Items listed in a dataset:
——

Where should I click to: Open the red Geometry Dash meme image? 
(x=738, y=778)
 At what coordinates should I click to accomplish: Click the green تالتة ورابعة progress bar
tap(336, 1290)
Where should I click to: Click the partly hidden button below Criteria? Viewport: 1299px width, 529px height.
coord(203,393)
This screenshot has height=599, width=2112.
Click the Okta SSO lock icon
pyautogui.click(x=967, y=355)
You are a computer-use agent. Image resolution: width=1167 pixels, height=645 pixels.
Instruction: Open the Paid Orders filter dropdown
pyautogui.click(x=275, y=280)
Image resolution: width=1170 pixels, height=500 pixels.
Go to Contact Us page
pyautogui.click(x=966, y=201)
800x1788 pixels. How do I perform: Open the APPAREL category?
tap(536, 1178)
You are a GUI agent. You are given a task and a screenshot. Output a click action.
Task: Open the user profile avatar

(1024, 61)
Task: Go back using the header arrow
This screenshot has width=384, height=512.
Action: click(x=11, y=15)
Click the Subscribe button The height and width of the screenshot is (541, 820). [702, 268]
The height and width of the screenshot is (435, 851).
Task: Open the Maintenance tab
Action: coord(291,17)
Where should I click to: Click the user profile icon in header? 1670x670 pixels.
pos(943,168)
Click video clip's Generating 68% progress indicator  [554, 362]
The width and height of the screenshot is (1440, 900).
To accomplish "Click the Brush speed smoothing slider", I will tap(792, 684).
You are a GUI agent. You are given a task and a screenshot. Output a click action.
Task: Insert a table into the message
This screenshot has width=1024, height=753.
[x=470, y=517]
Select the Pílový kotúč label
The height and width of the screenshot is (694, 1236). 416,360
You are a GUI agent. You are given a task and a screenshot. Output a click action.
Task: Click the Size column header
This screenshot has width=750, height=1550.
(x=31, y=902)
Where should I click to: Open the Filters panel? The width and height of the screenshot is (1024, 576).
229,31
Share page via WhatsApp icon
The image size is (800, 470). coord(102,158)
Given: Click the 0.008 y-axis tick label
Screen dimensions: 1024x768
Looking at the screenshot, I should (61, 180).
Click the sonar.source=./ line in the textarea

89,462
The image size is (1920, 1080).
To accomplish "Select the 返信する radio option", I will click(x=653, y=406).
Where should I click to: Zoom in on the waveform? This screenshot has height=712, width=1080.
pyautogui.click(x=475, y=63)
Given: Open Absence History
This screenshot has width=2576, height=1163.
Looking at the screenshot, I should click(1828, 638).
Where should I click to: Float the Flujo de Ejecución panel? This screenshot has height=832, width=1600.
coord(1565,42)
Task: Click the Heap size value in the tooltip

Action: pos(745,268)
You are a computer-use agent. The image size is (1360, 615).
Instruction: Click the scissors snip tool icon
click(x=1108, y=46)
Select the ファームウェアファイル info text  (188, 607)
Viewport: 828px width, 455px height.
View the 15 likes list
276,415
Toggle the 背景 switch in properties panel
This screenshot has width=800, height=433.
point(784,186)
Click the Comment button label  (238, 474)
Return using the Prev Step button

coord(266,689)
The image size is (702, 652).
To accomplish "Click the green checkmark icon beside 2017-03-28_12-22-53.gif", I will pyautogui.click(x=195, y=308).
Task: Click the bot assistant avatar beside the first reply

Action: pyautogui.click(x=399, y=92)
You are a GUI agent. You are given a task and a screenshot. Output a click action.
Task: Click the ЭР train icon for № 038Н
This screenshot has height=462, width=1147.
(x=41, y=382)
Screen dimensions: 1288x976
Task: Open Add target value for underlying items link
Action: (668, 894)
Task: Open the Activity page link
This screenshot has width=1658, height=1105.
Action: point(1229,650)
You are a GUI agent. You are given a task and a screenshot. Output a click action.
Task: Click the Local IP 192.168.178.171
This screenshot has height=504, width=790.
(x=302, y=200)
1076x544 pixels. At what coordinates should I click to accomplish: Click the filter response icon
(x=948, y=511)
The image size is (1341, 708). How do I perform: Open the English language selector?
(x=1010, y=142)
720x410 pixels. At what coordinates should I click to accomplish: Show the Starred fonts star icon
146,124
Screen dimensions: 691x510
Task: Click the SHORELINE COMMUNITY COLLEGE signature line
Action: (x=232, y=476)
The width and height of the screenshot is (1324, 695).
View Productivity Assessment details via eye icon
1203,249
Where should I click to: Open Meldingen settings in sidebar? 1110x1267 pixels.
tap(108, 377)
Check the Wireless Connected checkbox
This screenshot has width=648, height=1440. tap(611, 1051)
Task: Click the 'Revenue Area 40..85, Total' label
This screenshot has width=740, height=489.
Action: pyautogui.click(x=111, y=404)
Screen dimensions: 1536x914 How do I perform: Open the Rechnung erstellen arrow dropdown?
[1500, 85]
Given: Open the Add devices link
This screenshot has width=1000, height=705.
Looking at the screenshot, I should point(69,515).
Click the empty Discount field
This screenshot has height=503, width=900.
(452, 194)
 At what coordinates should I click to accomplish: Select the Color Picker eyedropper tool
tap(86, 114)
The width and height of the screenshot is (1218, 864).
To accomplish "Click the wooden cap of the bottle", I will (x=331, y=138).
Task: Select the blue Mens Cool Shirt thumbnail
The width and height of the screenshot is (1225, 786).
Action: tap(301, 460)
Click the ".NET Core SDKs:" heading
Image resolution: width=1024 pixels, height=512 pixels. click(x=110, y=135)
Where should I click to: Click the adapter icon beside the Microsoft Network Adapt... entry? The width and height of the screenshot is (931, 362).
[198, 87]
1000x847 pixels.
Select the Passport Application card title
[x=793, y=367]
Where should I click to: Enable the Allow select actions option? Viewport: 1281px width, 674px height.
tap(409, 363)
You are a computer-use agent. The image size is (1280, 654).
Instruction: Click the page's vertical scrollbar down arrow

——

• [Exercise requirements]: Give the data again. Keep every line identical.

• [Answer section]:
Where should I click to: Open the red Geometry Dash meme image? 
(x=738, y=778)
 At what coordinates should I click to accomplish: Click the green تالتة ورابعة progress bar
tap(336, 1290)
Where should I click to: Click the partly hidden button below Criteria? Viewport: 1299px width, 529px height.
coord(203,393)
This screenshot has height=599, width=2112.
Click the Okta SSO lock icon
pyautogui.click(x=967, y=355)
You are a computer-use agent. Image resolution: width=1167 pixels, height=645 pixels.
Instruction: Open the Paid Orders filter dropdown
pyautogui.click(x=275, y=280)
Image resolution: width=1170 pixels, height=500 pixels.
Go to Contact Us page
pyautogui.click(x=966, y=201)
800x1788 pixels. How do I perform: Open the APPAREL category?
tap(536, 1178)
You are a GUI agent. You are given a task and a screenshot. Output a click action.
Task: Open the user profile avatar

(1024, 61)
Task: Go back using the header arrow
This screenshot has width=384, height=512.
Action: click(x=11, y=15)
Click the Subscribe button The height and width of the screenshot is (541, 820). [702, 268]
The height and width of the screenshot is (435, 851).
Task: Open the Maintenance tab
Action: coord(291,17)
Where should I click to: Click the user profile icon in header? 1670x670 pixels.
pos(943,168)
Click video clip's Generating 68% progress indicator  [554, 362]
The width and height of the screenshot is (1440, 900).
To accomplish "Click the Brush speed smoothing slider", I will tap(792, 684).
You are a GUI agent. You are given a task and a screenshot. Output a click action.
Task: Insert a table into the message
This screenshot has width=1024, height=753.
[x=470, y=517]
Select the Pílový kotúč label
The height and width of the screenshot is (694, 1236). 416,360
You are a GUI agent. You are given a task and a screenshot. Output a click action.
Task: Click the Size column header
This screenshot has width=750, height=1550.
(x=31, y=902)
Where should I click to: Open the Filters panel? The width and height of the screenshot is (1024, 576).
229,31
Share page via WhatsApp icon
The image size is (800, 470). coord(102,158)
Given: Click the 0.008 y-axis tick label
Screen dimensions: 1024x768
Looking at the screenshot, I should (61, 180).
Click the sonar.source=./ line in the textarea

89,462
The image size is (1920, 1080).
To accomplish "Select the 返信する radio option", I will click(x=653, y=406).
Where should I click to: Zoom in on the waveform? This screenshot has height=712, width=1080.
pyautogui.click(x=475, y=63)
Given: Open Absence History
This screenshot has width=2576, height=1163.
Looking at the screenshot, I should click(1828, 638).
Where should I click to: Float the Flujo de Ejecución panel? This screenshot has height=832, width=1600.
coord(1565,42)
Task: Click the Heap size value in the tooltip

Action: pos(745,268)
You are a computer-use agent. The image size is (1360, 615).
Instruction: Click the scissors snip tool icon
click(x=1108, y=46)
Select the ファームウェアファイル info text  (188, 607)
Viewport: 828px width, 455px height.
View the 15 likes list
276,415
Toggle the 背景 switch in properties panel
This screenshot has width=800, height=433.
point(784,186)
Click the Comment button label  (238, 474)
Return using the Prev Step button

coord(266,689)
The image size is (702, 652).
To accomplish "Click the green checkmark icon beside 2017-03-28_12-22-53.gif", I will pyautogui.click(x=195, y=308).
Task: Click the bot assistant avatar beside the first reply

Action: pyautogui.click(x=399, y=92)
You are a GUI agent. You are given a task and a screenshot. Output a click action.
Task: Click the ЭР train icon for № 038Н
This screenshot has height=462, width=1147.
(x=41, y=382)
Screen dimensions: 1288x976
Task: Open Add target value for underlying items link
Action: (668, 894)
Task: Open the Activity page link
This screenshot has width=1658, height=1105.
Action: point(1229,650)
You are a GUI agent. You are given a task and a screenshot. Output a click action.
Task: Click the Local IP 192.168.178.171
This screenshot has height=504, width=790.
(x=302, y=200)
1076x544 pixels. At what coordinates should I click to accomplish: Click the filter response icon
(x=948, y=511)
The image size is (1341, 708). How do I perform: Open the English language selector?
(x=1010, y=142)
720x410 pixels. At what coordinates should I click to accomplish: Show the Starred fonts star icon
146,124
Screen dimensions: 691x510
Task: Click the SHORELINE COMMUNITY COLLEGE signature line
Action: (x=232, y=476)
The width and height of the screenshot is (1324, 695).
View Productivity Assessment details via eye icon
1203,249
Where should I click to: Open Meldingen settings in sidebar? 1110x1267 pixels.
tap(108, 377)
Check the Wireless Connected checkbox
This screenshot has width=648, height=1440. tap(611, 1051)
Task: Click the 'Revenue Area 40..85, Total' label
This screenshot has width=740, height=489.
Action: pyautogui.click(x=111, y=404)
Screen dimensions: 1536x914 How do I perform: Open the Rechnung erstellen arrow dropdown?
[1500, 85]
Given: Open the Add devices link
This screenshot has width=1000, height=705.
Looking at the screenshot, I should point(69,515).
Click the empty Discount field
This screenshot has height=503, width=900.
(452, 194)
 At what coordinates should I click to accomplish: Select the Color Picker eyedropper tool
tap(86, 114)
The width and height of the screenshot is (1218, 864).
To accomplish "Click the wooden cap of the bottle", I will (x=331, y=138).
Task: Select the blue Mens Cool Shirt thumbnail
The width and height of the screenshot is (1225, 786).
Action: tap(301, 460)
Click the ".NET Core SDKs:" heading
Image resolution: width=1024 pixels, height=512 pixels. click(x=110, y=135)
Where should I click to: Click the adapter icon beside the Microsoft Network Adapt... entry? The width and height of the screenshot is (931, 362).
[198, 87]
1000x847 pixels.
Select the Passport Application card title
[x=793, y=367]
Where should I click to: Enable the Allow select actions option? Viewport: 1281px width, 674px height.
tap(409, 363)
You are a computer-use agent. The image size is (1280, 654).
Instruction: Click the page's vertical scrollbar down arrow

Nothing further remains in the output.